7. Correct flatness and termination reasoning
The flatness predicate from Exercise 186 applies unchanged:
If $\operatorname{flat}(a,b,c)$ holds, then the chord $(a,c)$ is a valid digitization edge.
If not, subdivision replaces the segment by a strictly closer approximation to the control polygon. Standard properties of midpoint subdivision for quadratic Bézier curves imply:
- the maximal deviation from the chord decreases geometrically,
- hence every branch eventually satisfies flatness,
- hence every segment terminates in finitely many steps.
This completes the justification previously missing.
8. Correct reversal property
Reversing the input triple $(z_0,z_1,z_2)\mapsto(z_2,z_1,z_0)$ induces:
- interchange of left and right subdivision formulas,
- reversal of every generated chord orientation $(a,c)\mapsto(c,a)$,
- identical subdivision tree structure with reversed traversal order.
Since Algorithm T always traverses first-descended segments before backtracking to the alternative branch, reversing the initial ordering reverses the entire traversal sequence of accepted edges.

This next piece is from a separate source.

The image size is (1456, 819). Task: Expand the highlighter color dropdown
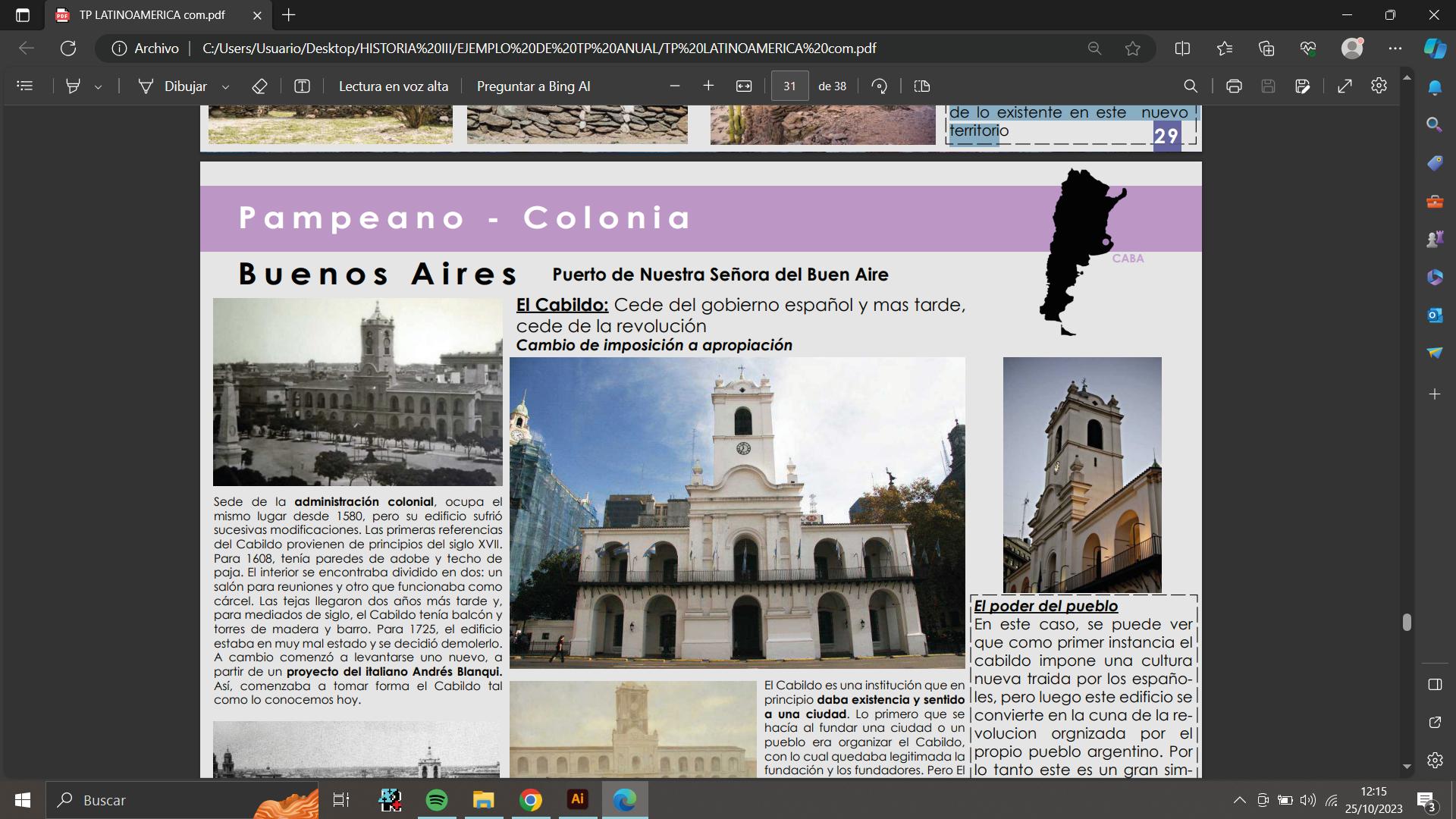tap(98, 87)
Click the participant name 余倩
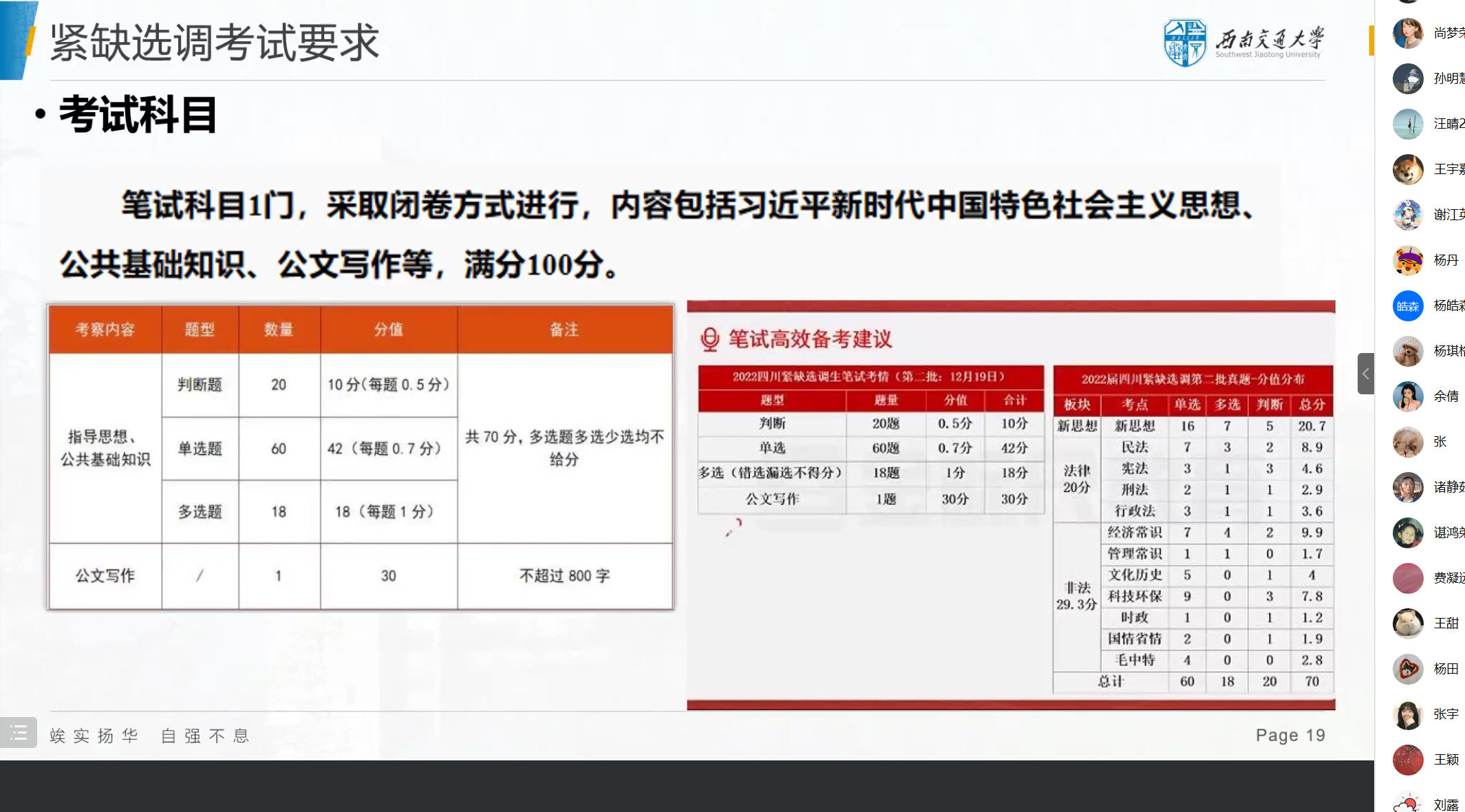1465x812 pixels. tap(1446, 396)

Thus the digitization of $S(z_2,z_1,z_0)$ produces exactly the same edges in reverse order.
9. Final conclusion
The previous solution failed by introducing a fictitious storage mechanism for deferred right branches. The correct Algorithm T implementation does not store subsegments at all. Instead, it maintains a single mutable triple representing the active segment, and both children are generated from this same triple via deterministic midpoint computation and controlled traversal.
This removes the need for any stack or auxiliary storage and satisfies the true three-register constraint.